- **Exercise**: Rewrite the entries below, from the line holding "Click Open Last Project button" through the line holding "Viewport: 775px width, 691px", inclusive, as a Markdown table with a Row column for the row number and a Line column for the line, leaving out blank lines.

::: Supplied data :::

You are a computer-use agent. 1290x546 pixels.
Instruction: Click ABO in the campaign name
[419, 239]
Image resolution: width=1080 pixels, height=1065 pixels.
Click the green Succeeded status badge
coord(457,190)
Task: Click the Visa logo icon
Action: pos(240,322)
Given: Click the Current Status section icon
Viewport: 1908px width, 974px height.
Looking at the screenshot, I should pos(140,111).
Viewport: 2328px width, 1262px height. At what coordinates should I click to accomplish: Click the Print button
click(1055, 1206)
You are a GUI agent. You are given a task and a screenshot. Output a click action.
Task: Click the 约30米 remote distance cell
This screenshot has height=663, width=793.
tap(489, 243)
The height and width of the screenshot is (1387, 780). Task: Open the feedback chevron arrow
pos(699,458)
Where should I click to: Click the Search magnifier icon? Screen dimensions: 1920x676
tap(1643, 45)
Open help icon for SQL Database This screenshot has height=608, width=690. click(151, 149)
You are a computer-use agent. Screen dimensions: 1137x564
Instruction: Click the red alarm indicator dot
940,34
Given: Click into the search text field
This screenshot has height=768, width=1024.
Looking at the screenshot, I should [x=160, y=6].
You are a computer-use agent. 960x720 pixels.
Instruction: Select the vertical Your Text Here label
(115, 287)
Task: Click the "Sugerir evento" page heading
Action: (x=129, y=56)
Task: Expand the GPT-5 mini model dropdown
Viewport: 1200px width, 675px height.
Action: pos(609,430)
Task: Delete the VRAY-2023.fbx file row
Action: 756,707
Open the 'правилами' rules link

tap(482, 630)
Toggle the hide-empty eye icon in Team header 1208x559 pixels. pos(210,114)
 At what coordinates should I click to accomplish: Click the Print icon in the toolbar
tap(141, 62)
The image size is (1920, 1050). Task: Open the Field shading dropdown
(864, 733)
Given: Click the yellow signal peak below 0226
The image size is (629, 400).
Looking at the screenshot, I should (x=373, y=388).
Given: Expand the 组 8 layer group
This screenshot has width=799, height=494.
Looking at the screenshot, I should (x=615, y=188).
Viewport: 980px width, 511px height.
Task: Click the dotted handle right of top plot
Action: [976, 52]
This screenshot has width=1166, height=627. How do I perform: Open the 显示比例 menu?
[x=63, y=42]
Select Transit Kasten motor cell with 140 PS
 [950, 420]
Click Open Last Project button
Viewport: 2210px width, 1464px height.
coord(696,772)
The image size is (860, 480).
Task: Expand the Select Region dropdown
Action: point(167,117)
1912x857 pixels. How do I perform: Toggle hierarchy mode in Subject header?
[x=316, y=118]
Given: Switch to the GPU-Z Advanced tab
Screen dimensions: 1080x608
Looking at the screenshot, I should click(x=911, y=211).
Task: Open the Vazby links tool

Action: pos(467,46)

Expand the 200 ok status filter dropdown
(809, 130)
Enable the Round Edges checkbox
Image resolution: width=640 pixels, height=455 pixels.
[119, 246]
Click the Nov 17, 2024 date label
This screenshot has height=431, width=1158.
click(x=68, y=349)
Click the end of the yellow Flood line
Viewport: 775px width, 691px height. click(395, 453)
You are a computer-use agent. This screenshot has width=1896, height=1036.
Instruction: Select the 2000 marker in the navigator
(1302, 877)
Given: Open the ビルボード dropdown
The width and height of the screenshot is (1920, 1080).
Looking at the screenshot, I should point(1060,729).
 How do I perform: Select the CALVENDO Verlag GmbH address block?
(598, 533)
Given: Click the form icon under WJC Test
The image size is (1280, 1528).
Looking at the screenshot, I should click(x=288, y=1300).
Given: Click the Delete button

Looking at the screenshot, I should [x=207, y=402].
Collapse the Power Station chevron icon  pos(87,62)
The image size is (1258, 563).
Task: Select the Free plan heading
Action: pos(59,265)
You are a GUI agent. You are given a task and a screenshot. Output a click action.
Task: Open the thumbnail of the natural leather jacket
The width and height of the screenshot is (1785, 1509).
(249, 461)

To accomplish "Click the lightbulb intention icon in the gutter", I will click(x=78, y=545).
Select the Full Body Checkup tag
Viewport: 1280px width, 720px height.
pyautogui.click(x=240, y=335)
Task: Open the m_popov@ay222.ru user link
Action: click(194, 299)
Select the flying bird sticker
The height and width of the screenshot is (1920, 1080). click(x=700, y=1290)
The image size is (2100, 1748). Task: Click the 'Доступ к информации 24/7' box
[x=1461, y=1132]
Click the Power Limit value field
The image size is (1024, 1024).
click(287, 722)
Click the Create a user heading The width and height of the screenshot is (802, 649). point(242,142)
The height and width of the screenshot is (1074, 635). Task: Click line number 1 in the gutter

:::

- **Solution to this problem**:
| Row | Line |
|---|---|
| 1 | Click Open Last Project button |
| 2 | Viewport: 2210px width, 1464px height. |
| 3 | coord(696,772) |
| 4 | The image size is (860, 480). |
| 5 | Task: Expand the Select Region dropdown |
| 6 | Action: point(167,117) |
| 7 | 1912x857 pixels. How do I perform: Toggle hierarchy mode in Subject header? |
| 8 | [x=316, y=118] |
| 9 | Given: Switch to the GPU-Z Advanced tab |
| 10 | Screen dimensions: 1080x608 |
| 11 | Looking at the screenshot, I should click(x=911, y=211). |
| 12 | Task: Open the Vazby links tool |
| 13 | Action: pos(467,46) |
| 14 | Expand the 200 ok status filter dropdown |
| 15 | (809, 130) |
| 16 | Enable the Round Edges checkbox |
| 17 | Image resolution: width=640 pixels, height=455 pixels. |
| 18 | [119, 246] |
| 19 | Click the Nov 17, 2024 date label |
| 20 | This screenshot has height=431, width=1158. |
| 21 | click(x=68, y=349) |
| 22 | Click the end of the yellow Flood line |
| 23 | Viewport: 775px width, 691px height. click(395, 453) |